The book is an economist’s view on some of the ways in which cheap machine prediction may affect employees, companies and society at large. Topics covered include how cheap prediction may change the roles played by humans in decision making, the tasks that they are expected to perform in a job and the potential impact of cheap prediction on a company’s operations, its strategy and industry structure.
This book was written by three professors with active entrepreneurial pursuits and that is largely how it reads: a smooth McKinsey-style presentation on how AI can be used as a tool to drive your business.
It’s easy to read, well structured, with some interesting real world examples. The drawback of its clean framework is that it often states the obvious and it mostly skates the surface.
It’s a little loose on concepts and definitions. For instance, the book’s definition of prediction (filling in missing, hidden information) is odd in the context of the decision-making process outlined later, where it looks at prediction more usefully (use input data and knowledge of input/output patterns to predict outputs, what happens or should happen next).
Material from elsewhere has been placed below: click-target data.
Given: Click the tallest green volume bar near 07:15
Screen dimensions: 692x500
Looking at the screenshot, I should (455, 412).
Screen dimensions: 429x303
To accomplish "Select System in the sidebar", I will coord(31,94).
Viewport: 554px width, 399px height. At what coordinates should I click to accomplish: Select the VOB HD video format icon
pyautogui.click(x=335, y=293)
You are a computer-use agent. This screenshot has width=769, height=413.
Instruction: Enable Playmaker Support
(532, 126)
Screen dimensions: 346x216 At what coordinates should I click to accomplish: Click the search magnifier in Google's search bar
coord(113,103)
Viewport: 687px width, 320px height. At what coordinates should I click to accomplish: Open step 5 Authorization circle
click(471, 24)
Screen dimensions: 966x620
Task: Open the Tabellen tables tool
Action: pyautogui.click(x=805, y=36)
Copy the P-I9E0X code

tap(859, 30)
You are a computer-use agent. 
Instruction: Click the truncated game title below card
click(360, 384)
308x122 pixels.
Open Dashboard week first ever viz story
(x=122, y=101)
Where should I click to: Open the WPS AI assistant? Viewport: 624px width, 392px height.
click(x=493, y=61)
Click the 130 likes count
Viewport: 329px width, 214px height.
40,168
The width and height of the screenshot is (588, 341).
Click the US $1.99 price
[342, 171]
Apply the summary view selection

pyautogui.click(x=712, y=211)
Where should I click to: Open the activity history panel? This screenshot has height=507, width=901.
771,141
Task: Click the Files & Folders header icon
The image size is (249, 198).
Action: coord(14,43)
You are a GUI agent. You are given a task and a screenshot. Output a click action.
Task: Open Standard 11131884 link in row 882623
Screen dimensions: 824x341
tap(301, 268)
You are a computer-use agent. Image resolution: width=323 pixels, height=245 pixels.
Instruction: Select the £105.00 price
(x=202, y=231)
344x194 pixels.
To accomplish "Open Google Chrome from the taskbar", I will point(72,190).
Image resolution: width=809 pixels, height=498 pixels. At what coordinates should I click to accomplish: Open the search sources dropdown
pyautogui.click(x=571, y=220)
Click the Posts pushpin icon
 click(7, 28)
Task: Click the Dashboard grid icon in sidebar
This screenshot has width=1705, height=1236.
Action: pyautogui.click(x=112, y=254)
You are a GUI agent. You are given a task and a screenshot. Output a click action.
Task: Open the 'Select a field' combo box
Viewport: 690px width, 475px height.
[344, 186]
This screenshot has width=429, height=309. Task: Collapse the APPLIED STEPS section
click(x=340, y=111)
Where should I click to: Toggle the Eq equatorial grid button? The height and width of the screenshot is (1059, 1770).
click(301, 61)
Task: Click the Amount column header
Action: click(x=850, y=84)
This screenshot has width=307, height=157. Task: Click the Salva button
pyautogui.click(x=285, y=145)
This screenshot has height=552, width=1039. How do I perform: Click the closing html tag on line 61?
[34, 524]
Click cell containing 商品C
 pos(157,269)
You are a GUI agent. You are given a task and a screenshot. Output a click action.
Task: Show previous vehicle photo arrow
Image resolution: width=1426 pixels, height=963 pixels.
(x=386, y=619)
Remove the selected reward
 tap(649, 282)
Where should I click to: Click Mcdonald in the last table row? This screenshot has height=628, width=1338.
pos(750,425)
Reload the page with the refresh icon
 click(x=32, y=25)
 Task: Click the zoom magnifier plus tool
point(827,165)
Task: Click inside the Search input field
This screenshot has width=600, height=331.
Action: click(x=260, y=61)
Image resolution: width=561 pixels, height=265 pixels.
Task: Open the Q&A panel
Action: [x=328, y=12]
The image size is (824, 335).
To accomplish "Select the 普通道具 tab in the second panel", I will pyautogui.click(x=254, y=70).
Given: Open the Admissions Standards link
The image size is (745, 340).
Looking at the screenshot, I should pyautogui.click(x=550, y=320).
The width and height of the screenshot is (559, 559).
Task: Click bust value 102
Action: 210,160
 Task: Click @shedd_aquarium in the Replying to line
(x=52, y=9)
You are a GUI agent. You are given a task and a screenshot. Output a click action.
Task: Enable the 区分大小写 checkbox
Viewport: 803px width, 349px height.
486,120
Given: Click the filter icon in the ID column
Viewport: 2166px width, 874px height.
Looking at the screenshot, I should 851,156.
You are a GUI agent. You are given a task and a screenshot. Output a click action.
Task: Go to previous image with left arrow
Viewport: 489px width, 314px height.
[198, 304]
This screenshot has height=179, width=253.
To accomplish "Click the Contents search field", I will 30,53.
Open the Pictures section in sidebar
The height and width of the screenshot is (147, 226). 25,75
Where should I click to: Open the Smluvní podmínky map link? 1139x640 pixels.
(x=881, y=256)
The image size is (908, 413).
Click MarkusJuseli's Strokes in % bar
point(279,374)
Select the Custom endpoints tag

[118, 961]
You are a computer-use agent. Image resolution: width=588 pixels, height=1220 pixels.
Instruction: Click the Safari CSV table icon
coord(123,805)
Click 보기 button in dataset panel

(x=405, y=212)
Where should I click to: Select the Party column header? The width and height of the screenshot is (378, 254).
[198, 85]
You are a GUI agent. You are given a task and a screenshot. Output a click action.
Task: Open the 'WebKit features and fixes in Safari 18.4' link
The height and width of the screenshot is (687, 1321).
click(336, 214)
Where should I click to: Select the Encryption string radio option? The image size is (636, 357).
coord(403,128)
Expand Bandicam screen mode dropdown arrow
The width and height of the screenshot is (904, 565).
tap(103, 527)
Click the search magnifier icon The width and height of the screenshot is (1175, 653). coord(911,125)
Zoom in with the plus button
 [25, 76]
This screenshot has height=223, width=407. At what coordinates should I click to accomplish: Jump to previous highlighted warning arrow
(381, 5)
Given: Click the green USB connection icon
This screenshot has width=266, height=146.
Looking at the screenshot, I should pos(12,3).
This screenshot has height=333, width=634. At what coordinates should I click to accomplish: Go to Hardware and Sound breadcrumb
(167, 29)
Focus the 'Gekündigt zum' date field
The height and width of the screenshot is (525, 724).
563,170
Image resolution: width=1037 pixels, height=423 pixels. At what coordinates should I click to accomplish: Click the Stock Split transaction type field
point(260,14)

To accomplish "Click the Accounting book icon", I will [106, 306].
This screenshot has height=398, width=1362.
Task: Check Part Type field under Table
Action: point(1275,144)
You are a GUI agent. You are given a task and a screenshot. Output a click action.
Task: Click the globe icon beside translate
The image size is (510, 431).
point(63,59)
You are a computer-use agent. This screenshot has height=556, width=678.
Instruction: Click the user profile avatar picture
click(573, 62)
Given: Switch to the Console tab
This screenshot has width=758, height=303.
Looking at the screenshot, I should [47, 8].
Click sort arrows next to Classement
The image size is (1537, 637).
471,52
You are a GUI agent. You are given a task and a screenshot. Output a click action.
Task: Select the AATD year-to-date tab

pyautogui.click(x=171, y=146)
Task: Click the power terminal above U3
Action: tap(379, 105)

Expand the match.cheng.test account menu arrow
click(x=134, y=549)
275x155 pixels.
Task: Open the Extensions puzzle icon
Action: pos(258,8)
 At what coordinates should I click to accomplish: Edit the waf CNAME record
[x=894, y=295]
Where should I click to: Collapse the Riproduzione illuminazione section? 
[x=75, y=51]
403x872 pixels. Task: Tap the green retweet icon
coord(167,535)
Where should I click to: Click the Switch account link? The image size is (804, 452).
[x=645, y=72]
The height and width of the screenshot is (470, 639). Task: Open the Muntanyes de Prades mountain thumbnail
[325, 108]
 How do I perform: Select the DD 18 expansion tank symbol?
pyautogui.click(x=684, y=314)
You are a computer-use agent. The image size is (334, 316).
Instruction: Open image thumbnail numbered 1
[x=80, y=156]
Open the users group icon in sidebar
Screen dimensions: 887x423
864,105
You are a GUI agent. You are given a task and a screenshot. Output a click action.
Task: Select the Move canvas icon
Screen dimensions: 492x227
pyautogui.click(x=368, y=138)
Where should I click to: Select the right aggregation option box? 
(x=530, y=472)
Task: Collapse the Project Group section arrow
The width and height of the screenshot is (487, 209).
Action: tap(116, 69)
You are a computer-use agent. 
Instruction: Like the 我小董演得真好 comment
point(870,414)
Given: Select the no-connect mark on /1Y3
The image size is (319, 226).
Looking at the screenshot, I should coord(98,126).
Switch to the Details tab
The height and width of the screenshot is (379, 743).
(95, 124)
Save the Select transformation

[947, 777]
Important, because the book is pretty much about prediction.
- Better prediction allows for handling more uncertainty and complexity.
Prediction is the process of filling in missing, hidden information: take information you have (“data”) and use it to generate information you don’t have.
Compared to human prediction, machine prediction generates better and cheaper predictions due to their ability to better handle complex, interactive multi-variable problems. Machine prediction requires (i) input data to train the model, (ii) input data used to make predictions, (iii) feedback data (to check on quality of predictions).
Prediction is a key ingredient in the decision making process:
- Collect input data.
- Make a prediction (compare input data to stored trained data).
- Apply judgment on what matters (assessing the relative pay-offs associated with each potential outcome).
- Choose the appropriate action.
- Monitor the outcome for feedback data.
As machine prediction becomes more accurate, the value of humans shifts from making (general) predictions (what is the fastest route for a taxi) to applying (specific) judgment (what is the best route to take now).
Human judgment is valuable in situations with high uncertainty and many potential outcomes to consider (especially when the cost of a potentially bad outcome is high).
For the moment, humans are better at assessing potential pay-offs due to their ability to process more varied input data (they have more “senses” than machines), they have a better understanding of detailed (human) preferences and machines are not good at predicting by analogy (in situations that happen infrequently and where training data is lacking).
Better machine prediction reduces uncertainty and reduces complexity. It also makes more options feasible by changing their potential pay-off or by making options clearer, changing people’s behavior (for instance, you can leave for the airport later without increasing the risk of missing a flight).
AI redesigns jobs. A job is a collection of tasks. As AI takes up certain tasks, the tasks left for humans change (for instance in accounting, bookkeepers become spreadsheet wizards). Automation may eliminate humans from a task, but not necessarily from a job; likely changes requirements for a job.
AI changes businesses. AI may change the boundaries of organizations (better prediction reduces uncertainty and allows for more complex partnerships), may allow companies to outsource capital or labor focused on data, prediction and action, while retaining labor that is focused on judgment, may increase incentives to own data (or purchase the prediction if data is non-essential).
The introduction of machine prediction to customers can mean sacrificing certain other goals and lead to short-term poor performance (as the system needs to learn from experience, the initial user experience is typically worse). This means that incumbents are typically less incentivized to introduce machine prediction than newcomers (classic innovator’s dilemma).
Other AI risk includes potential for discrimination, vulnerability to hackers, manipulation, etc.
The impact of AI on “everything else”: complex and too early to tell:
- The end of jobs and an increase of inequality: perhaps lower wages for non-automated task, but better opportunities for the highly skilled.
- The dominance of a few large companies: benefits of scale and network economies may lead to monopolies.
- The dominance of certain countries: regulations on data usage in certain regions may impede performance.